Given data ->
▬▬▬
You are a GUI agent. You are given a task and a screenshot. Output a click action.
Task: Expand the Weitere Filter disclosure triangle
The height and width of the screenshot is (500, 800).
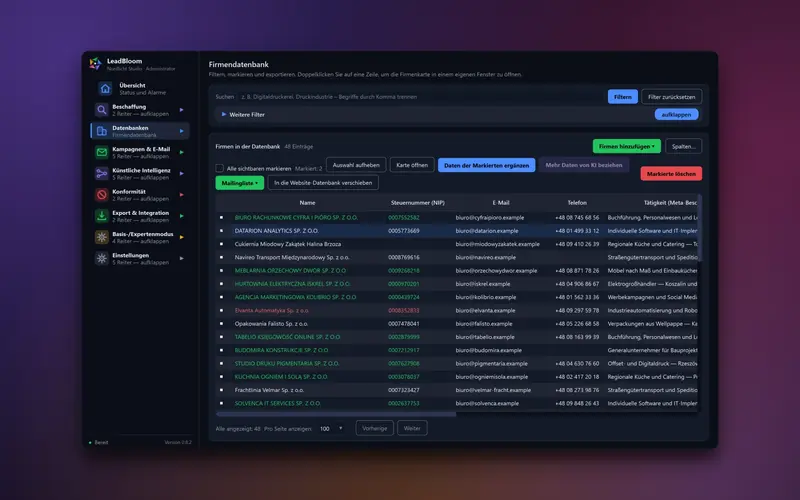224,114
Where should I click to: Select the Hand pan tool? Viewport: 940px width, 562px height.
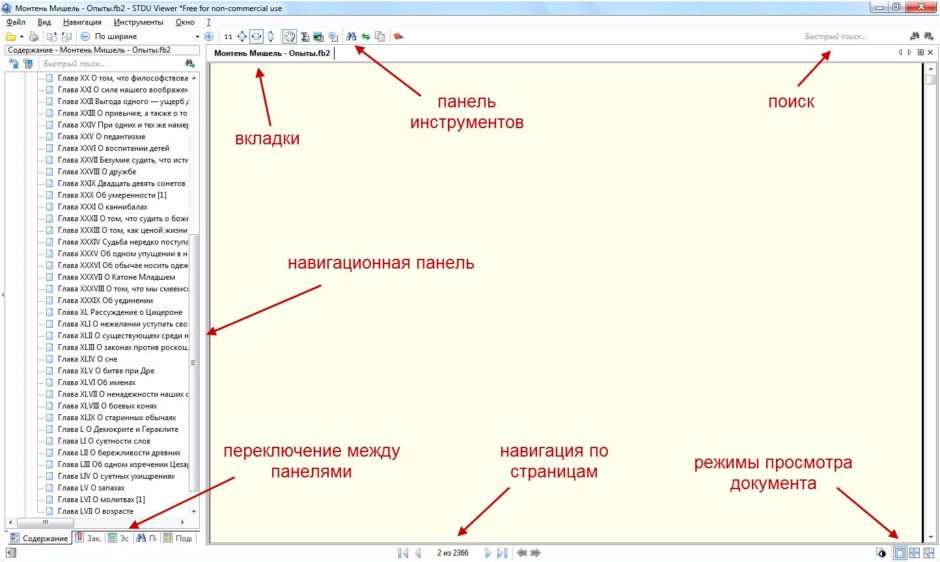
▬▬▬
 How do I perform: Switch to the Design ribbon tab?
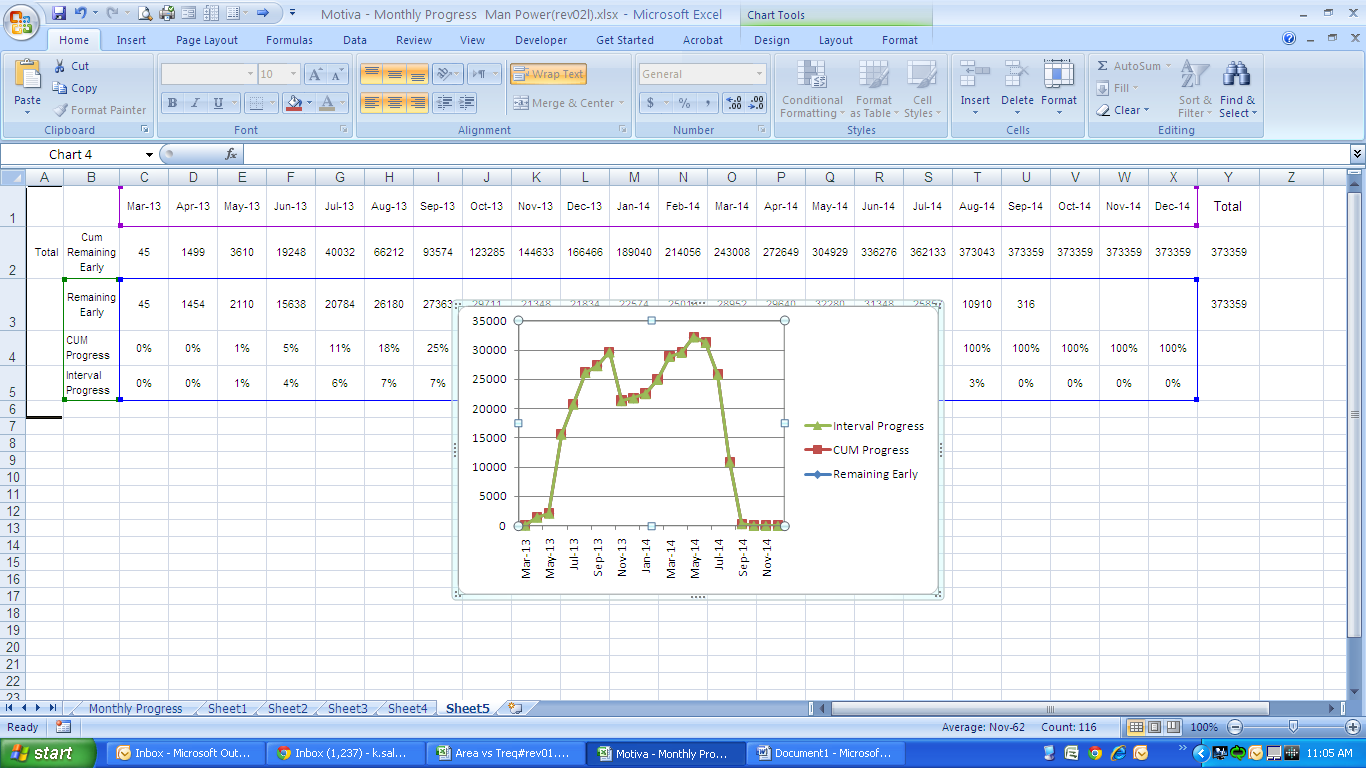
▬▬▬
What you have to do -> In the listing above, find the line containing "You are a GUI" and the line containing "Where should I", then write out both of them and every line between, exactly, with no pictures.

Answer space ->
You are a GUI agent. You are given a task and a screenshot. Output a click action.
Task: Expand the Weitere Filter disclosure triangle
The height and width of the screenshot is (500, 800).
224,114
Where should I click to: Select the Hand pan tool? Viewport: 940px width, 562px height.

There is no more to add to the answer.